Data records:
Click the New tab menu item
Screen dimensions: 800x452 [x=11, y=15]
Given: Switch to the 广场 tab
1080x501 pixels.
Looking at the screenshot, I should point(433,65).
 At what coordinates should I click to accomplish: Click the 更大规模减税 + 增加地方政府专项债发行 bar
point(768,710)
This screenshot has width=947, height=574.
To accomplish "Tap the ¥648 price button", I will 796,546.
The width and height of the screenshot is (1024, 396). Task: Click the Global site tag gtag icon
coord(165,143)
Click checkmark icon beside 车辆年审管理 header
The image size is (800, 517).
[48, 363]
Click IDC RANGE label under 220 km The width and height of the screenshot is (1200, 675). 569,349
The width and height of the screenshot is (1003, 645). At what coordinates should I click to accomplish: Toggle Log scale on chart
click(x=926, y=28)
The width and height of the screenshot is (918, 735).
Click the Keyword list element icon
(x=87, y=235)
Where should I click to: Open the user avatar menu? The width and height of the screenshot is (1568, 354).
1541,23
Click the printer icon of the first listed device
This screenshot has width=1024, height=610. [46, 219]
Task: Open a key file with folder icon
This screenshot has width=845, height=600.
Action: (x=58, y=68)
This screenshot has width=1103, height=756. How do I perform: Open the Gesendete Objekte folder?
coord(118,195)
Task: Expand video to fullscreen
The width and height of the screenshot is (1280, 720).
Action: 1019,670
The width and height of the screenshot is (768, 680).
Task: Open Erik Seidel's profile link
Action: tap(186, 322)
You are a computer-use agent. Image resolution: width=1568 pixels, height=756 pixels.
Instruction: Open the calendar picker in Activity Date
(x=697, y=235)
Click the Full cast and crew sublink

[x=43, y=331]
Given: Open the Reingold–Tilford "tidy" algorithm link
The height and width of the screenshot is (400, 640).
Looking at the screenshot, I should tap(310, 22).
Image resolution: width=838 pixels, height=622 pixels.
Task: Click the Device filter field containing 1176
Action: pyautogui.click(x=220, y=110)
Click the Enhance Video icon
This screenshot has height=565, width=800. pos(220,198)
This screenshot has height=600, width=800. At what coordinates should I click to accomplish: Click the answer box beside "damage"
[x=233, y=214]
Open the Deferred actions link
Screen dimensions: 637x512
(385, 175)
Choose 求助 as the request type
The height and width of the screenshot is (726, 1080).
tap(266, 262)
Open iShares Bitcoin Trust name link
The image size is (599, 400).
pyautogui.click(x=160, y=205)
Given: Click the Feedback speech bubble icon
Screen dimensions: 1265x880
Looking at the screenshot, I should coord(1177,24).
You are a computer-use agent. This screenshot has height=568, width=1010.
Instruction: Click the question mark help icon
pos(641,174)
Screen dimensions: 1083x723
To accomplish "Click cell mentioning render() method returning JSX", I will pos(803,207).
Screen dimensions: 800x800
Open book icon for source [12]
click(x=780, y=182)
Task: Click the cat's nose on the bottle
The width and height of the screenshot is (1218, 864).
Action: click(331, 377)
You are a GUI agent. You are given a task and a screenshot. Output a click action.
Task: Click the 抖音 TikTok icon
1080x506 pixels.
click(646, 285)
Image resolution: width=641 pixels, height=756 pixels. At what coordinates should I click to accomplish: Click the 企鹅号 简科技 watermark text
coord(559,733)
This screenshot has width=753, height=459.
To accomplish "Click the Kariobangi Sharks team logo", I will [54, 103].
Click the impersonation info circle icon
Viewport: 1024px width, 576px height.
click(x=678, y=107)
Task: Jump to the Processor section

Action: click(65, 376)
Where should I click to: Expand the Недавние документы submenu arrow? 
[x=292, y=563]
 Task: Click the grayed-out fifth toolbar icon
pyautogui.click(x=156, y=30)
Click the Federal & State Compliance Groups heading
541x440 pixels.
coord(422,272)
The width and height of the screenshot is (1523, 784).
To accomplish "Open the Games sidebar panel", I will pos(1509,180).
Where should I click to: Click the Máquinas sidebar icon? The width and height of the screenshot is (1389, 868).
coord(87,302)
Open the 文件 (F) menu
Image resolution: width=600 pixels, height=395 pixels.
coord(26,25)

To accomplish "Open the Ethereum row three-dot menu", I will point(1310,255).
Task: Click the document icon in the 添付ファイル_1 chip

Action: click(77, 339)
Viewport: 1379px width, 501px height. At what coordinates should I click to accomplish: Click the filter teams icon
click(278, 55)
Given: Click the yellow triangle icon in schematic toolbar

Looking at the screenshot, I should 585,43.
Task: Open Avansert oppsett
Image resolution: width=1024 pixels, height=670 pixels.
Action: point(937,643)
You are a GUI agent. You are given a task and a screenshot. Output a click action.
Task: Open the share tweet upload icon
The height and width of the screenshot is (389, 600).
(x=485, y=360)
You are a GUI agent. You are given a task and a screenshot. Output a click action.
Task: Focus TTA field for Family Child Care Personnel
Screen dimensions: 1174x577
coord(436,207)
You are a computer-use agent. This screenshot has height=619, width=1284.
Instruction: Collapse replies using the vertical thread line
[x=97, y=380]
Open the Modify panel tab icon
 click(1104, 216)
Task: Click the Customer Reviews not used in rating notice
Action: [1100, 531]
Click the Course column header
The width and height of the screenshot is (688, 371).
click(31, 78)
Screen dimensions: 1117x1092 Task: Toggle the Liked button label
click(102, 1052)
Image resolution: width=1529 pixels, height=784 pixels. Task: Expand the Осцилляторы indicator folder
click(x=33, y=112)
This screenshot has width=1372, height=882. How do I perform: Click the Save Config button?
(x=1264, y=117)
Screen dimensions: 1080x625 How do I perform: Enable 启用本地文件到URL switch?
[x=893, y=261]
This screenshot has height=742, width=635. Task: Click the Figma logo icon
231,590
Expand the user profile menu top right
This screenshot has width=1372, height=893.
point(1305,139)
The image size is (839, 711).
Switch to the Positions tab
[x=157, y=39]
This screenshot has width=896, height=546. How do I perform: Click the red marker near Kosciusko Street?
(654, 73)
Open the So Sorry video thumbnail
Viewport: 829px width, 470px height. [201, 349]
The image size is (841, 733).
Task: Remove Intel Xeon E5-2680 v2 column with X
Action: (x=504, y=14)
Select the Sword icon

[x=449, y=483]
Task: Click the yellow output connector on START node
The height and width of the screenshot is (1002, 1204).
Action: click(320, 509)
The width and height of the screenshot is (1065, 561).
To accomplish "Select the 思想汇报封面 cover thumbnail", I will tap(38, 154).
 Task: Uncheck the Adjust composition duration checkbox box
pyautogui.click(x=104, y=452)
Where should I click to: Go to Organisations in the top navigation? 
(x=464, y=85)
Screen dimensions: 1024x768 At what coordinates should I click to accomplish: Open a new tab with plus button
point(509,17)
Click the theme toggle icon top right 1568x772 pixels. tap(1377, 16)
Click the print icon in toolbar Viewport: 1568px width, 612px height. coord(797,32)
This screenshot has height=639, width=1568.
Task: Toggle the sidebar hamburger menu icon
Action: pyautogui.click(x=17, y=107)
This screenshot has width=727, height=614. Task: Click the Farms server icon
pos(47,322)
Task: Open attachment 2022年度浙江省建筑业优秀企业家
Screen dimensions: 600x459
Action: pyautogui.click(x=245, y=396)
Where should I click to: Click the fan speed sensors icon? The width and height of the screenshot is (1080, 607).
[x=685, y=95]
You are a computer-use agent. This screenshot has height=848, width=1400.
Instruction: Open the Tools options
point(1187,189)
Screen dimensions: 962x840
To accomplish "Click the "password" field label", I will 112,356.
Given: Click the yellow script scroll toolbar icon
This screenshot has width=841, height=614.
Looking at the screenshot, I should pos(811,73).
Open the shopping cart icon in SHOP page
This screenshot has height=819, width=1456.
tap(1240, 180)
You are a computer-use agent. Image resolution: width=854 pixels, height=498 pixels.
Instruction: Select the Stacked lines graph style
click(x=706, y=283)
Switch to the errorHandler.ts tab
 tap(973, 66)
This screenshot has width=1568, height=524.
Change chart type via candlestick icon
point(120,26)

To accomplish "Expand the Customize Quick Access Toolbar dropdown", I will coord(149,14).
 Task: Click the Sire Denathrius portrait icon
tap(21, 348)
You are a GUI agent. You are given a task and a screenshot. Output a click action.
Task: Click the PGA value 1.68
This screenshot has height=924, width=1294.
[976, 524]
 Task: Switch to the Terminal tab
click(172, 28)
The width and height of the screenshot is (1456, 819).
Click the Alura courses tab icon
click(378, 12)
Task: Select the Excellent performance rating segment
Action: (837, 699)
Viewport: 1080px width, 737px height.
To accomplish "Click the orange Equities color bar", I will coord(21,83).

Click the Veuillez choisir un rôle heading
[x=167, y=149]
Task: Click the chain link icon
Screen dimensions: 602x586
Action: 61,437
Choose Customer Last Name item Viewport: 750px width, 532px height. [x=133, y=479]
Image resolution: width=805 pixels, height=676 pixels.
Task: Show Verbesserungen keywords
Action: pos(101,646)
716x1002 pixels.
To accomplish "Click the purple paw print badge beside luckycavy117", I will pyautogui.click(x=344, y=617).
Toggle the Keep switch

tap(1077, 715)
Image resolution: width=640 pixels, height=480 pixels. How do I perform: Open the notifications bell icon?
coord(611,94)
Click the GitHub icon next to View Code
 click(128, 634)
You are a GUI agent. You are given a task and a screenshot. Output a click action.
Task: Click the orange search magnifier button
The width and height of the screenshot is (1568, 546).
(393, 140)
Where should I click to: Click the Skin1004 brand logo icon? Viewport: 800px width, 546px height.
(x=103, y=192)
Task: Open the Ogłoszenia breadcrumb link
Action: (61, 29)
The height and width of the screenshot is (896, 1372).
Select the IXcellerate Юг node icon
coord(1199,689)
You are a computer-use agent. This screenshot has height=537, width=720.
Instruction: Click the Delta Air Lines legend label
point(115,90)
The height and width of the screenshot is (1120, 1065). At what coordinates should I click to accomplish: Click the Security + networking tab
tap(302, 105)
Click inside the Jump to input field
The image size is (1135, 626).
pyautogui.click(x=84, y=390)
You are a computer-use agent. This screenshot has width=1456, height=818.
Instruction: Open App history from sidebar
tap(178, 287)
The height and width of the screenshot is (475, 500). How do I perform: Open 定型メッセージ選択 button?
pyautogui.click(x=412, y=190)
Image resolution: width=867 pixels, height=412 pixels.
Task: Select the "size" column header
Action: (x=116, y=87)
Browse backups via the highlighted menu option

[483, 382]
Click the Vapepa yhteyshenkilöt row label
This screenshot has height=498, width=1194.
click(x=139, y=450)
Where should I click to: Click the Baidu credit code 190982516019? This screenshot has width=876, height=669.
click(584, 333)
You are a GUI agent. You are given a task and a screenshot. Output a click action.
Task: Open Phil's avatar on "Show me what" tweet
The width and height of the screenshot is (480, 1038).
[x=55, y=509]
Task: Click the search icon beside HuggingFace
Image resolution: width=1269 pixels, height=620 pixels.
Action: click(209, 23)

## Work required
Reply with a number alone, the number of lines of the records that hold the word "right".

## Answer area
2